**WHAT IS ASKED:**
[1] In the blog post about the LOCAH project, what does the author's XSLT transform read, and what does it output?
[2] Write out the passage of the LOCAH blog post starting with "Contrary to appearances, I" and going on through "the project blog.".
[3] Continue the blog post about the LOCAH linked data project from where it stops.

« October 2010 | Main | December 2010 »

November 29, 2010

Still here & some news from LOCAH

Contrary to appearances, I haven't completely abandoned eFoundations, but recently I've mostly been working on the JISC-funded LOCAH project which I mentioned here a while ago, and my recent scribblings have mostly been over on the project blog.

LOCAH is working on making available some data from the Archives Hub (a collection of archival finding-aids i.e. metadata about archival collections and their constituent items) and from Copac (a "union catalogue" of bibliographic metadata from major research & specialist libraries) as linked data.

So far, I've mostly been working with the EAD data, with Jane Stevenson and Bethan Ruddock from the Archives Hub. I've posted a few pieces on the LOCAH blog, on the high-level architecture/workflow, on the model for the archival description data (also here), and most recently on the URI patterns we're using for the archival data.

I've got an implementation of this as an XSLT transform that reads an EAD XML document and outputs RDF/XML, and have uploaded the results of applying that to a small subset of data to a Talis Platform instance. We're still ironing out some glitches but there'll be information about that on the project blog coming in the not too distant future.

On a personal note, I'm quite enjoying the project. It gives me a chance to sit down and try to actually apply some of the principles that I read about and talk about, and I'm working through some of the challenges of "real world" data, with all its variability and quirks. I worked in special collections and archives for a few years back in the 1990s, when the institutions where I was working were really just starting to explore the potential of the Web, so it's interesting to see how things have changed (or not! :-)), and to see the impact of and interest in some current technological (and other) trends within those communities. It also gives me a concrete incentive to explore the use of tools (like the Talis Platform) that I've been aware of but have only really tinkered with: my efforts in that space inevitably bring me face to face with the limited scope of my development skills, though it's also nice to find that the availability of a growing range of tools has enabled me to get some results even with my rather stumbling efforts.

It'a also an opportunity for me to discuss the "linked data" approach with the archivists and librarians within the project - in very concrete ways based on actual data - and to try to answer their questions and to understand what aspects are perceived as difficult or complex - or just different from existing approaches and practices.

So while some of my work necessarily involves me getting my head down and analysing input data or hacking away at XSLT or prodding datasets with SPARQL queries, I've been doing my best to discuss the principles behind what I'm doing with Jane and Bethan as I go along, and they in turn have reflected on some of the challenges as they perceive them in posts like Jane's here.

**GIVEN DATA:**
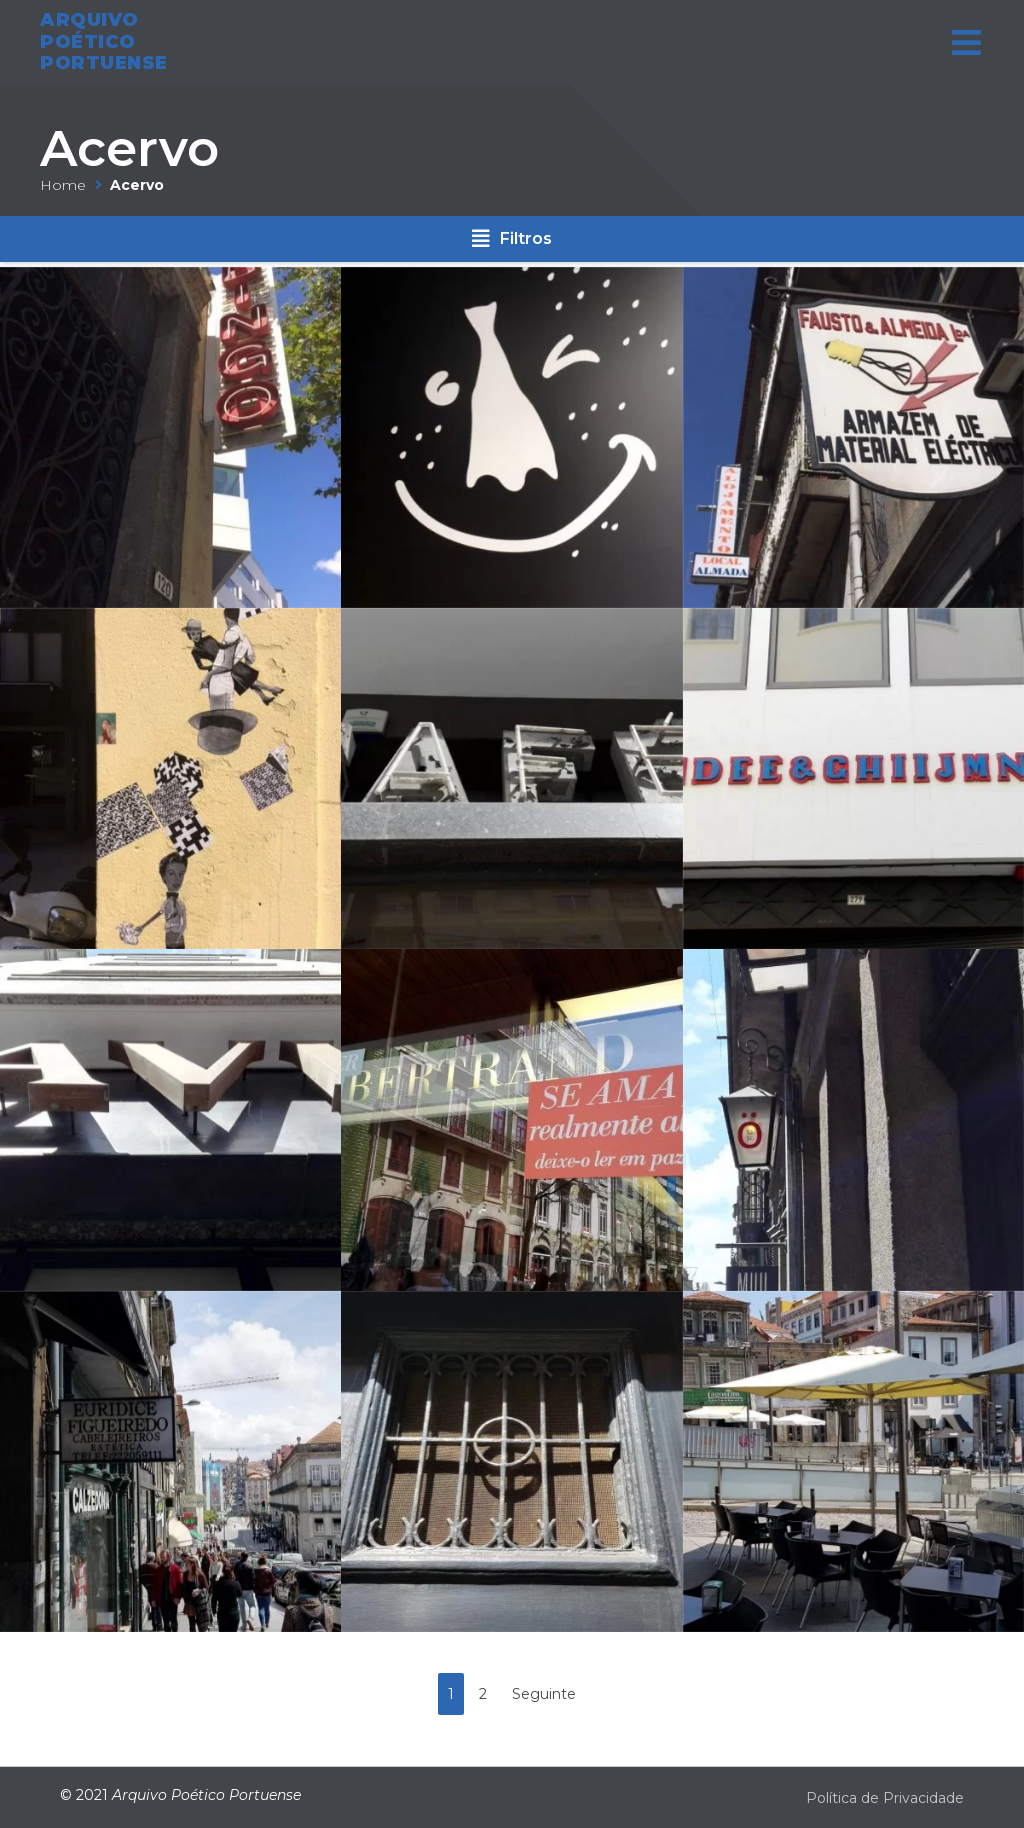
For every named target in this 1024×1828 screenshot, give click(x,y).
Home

**ANSWERS BELOW:**
[1] It reads an EAD XML document and outputs RDF/XML.

[2]
Contrary to appearances, I haven't completely abandoned eFoundations, but recently I've mostly been working on the JISC-funded LOCAH project which I mentioned here a while ago, and my recent scribblings have mostly been over on the project blog.

[3]
One of the project's tasks is to:

Explore and report on the opportunities and barriers in making content structured and exposed on the Web for discovery and use. Such opportunities and barriers may coalesce around licensing implications, trust, provenance, sustainability and usability.

I think we're trying to take a broad view of this aspect of the project, so that it extends not just to the "technical" challenges in cranking out data and how we address them, but also incorporates some of these "softer" elements of how we, as individuals with backgrounds in different "communities", with different practices and experiences and perspectives, share our ideas, get to grips with some of the concepts and terminology and so on. Where are the "pain points" that cause confusion in this particular context? Which means of explaining or illustrating things work, and which don't? What (if any!) is the value of the "linked data" approach for this sort of data? How is that best demonstrated? What are the implications, if any, for information management practices within this community? It may not be the case that SPARQL becomes a required element of archivists' training any time soon, but having these conversations, and reflecting on them, is, I think, an important part of the LOCAH experience.

November 26, 2010

Digital by default

This week saw publication of Martha Lane Fox's report, and the associated government response, about the future of the UK government's web presence, Directgov 2010 and beyond: Revolution not evolution:

The report, and the Government’s initial response, argues for a Channel Shift that will increasingly see public services provided digitally ‘by default’.

Hardly an earth shattering opener! I'm stifling a yawn as I write.

Delving deeper, the report itself makes quite a lot of sense to me, though I'm not really in a position to comment on its practicality. What I did find odd was the wording of the key recommendations, which I found to be rather opaque and confused:

  1. Make Directgov the government front end for all departments’ transactional online services to citizens and businesses, with the teeth to mandate cross government solutions, set standards and force departments to improve citizens’ experience of key transactions.
  2. Make Directgov a wholesaler as well as the retail shop front for government services & content by mandating the development and opening up of Application Programme Interfaces (APIs) to third parties.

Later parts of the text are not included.